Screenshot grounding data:
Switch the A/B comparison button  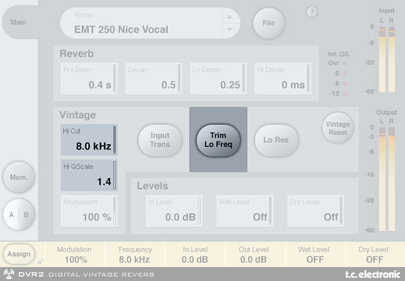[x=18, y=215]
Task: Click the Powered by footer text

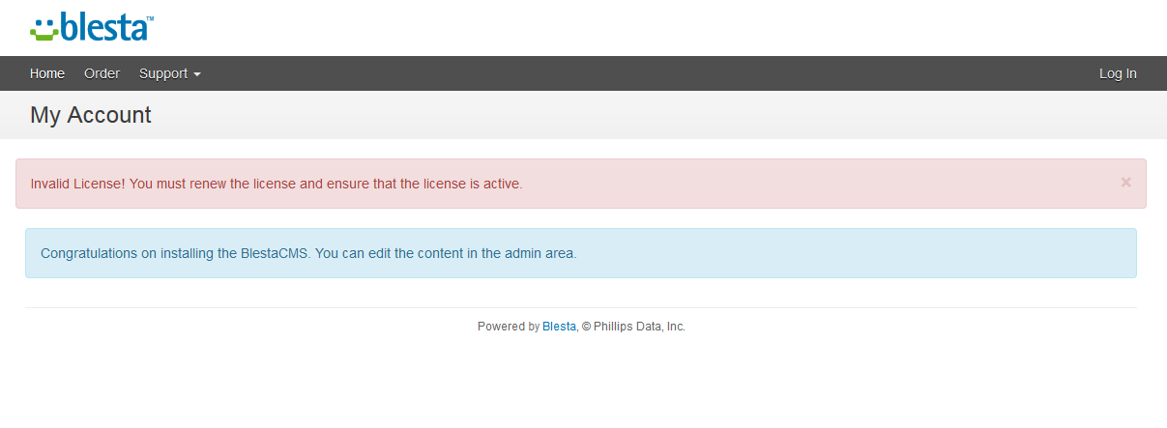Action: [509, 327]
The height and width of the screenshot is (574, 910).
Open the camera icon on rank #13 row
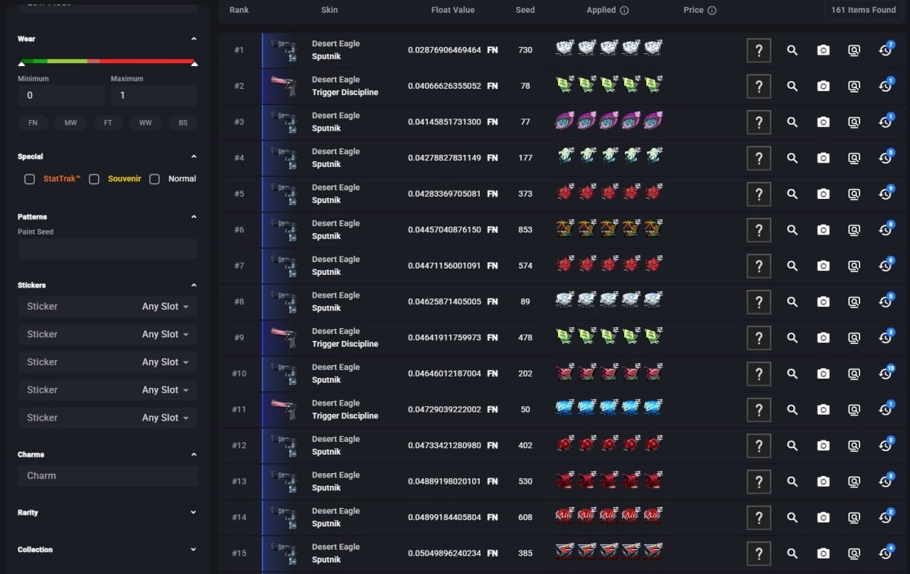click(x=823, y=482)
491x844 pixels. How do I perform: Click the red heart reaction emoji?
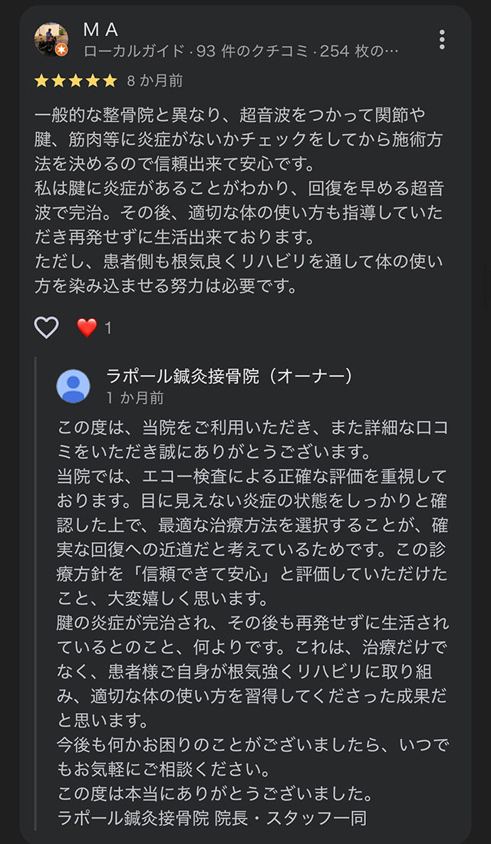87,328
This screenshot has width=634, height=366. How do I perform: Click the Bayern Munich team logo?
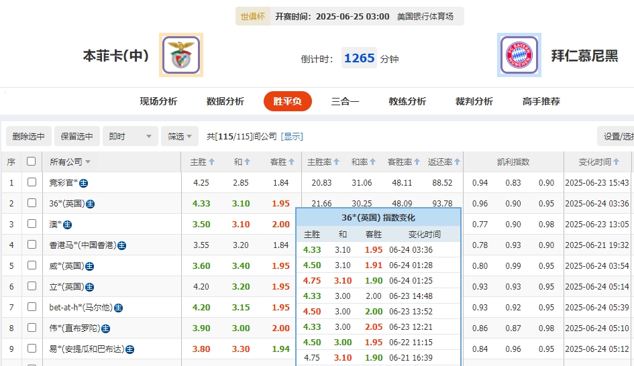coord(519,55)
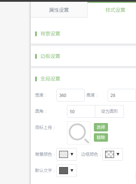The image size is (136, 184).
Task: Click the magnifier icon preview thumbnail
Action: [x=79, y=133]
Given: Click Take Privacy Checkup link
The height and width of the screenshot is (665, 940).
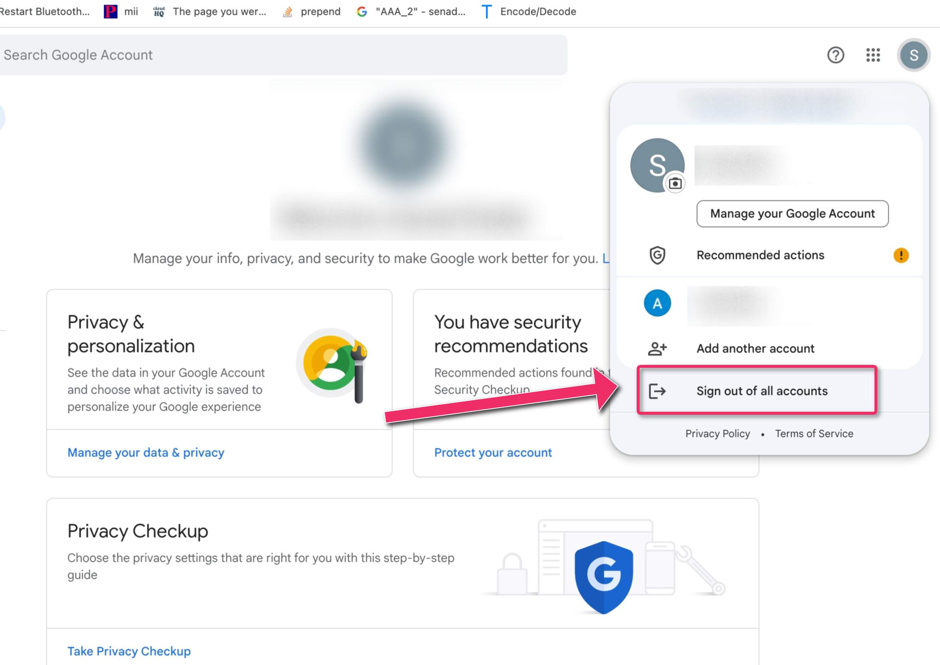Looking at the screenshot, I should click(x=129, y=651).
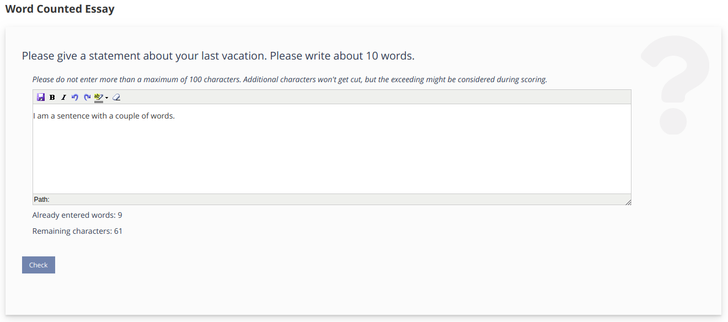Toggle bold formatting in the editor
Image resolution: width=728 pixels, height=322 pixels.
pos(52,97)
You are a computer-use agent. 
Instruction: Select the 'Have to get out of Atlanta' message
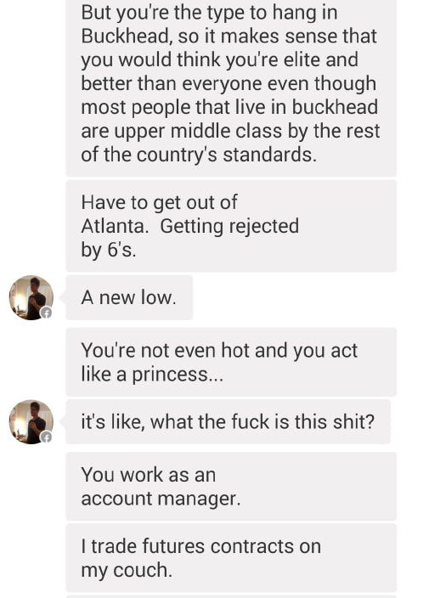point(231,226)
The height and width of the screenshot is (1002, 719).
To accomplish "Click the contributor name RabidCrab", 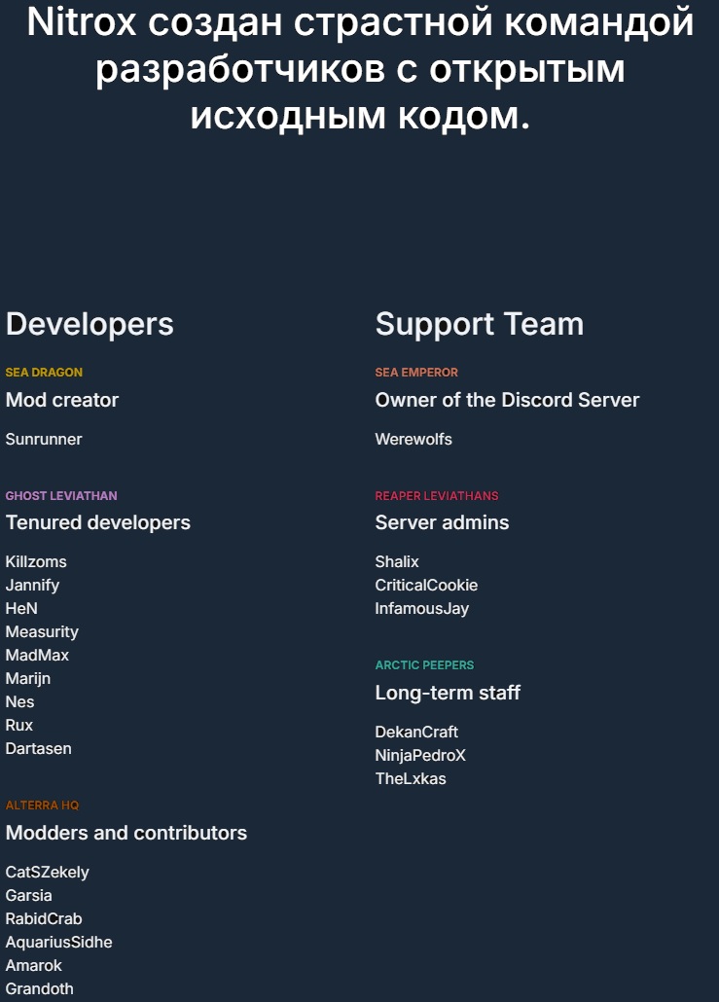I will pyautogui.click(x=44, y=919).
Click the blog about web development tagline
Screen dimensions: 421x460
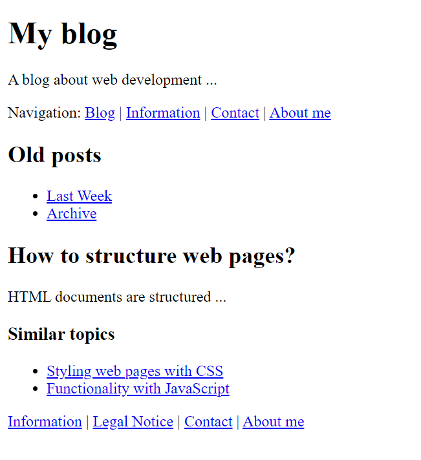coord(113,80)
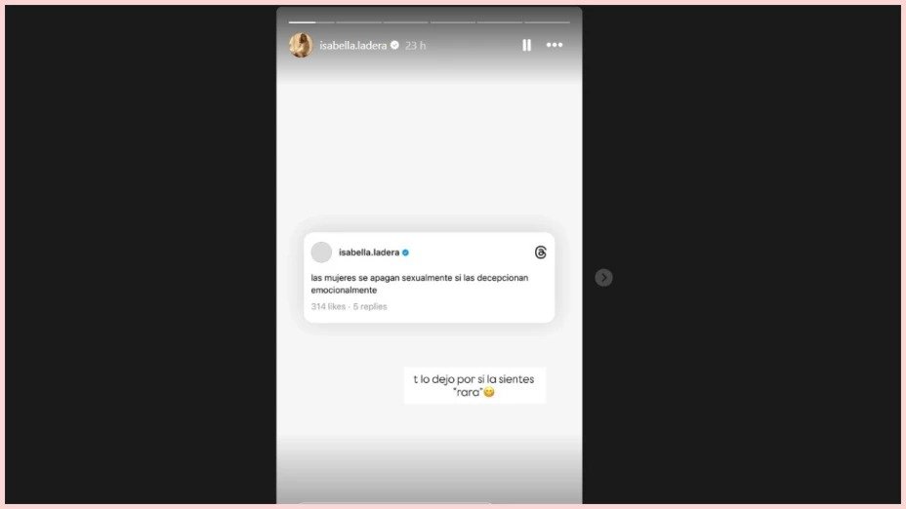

= EXERCISE OBJECTIVE =
Print, exactly, each line above from the one with "The height and width of the screenshot is (574, 910)." to the one with "Given: Click Take Privacy Checkup link", end lines included. Leave pictures out of it.

= OUTPUT FOR THIS EXERCISE =
The height and width of the screenshot is (574, 910).
Open the camera icon on rank #13 row
click(x=823, y=482)
491x844 pixels. How do I perform: Click the red heart reaction emoji?
87,328
This screenshot has width=634, height=366. How do I perform: Click the Bayern Munich team logo?
coord(519,55)
The image size is (136, 184).
Task: Click the magnifier icon preview thumbnail
Action: [x=79, y=133]
Given: Click Take Privacy Checkup link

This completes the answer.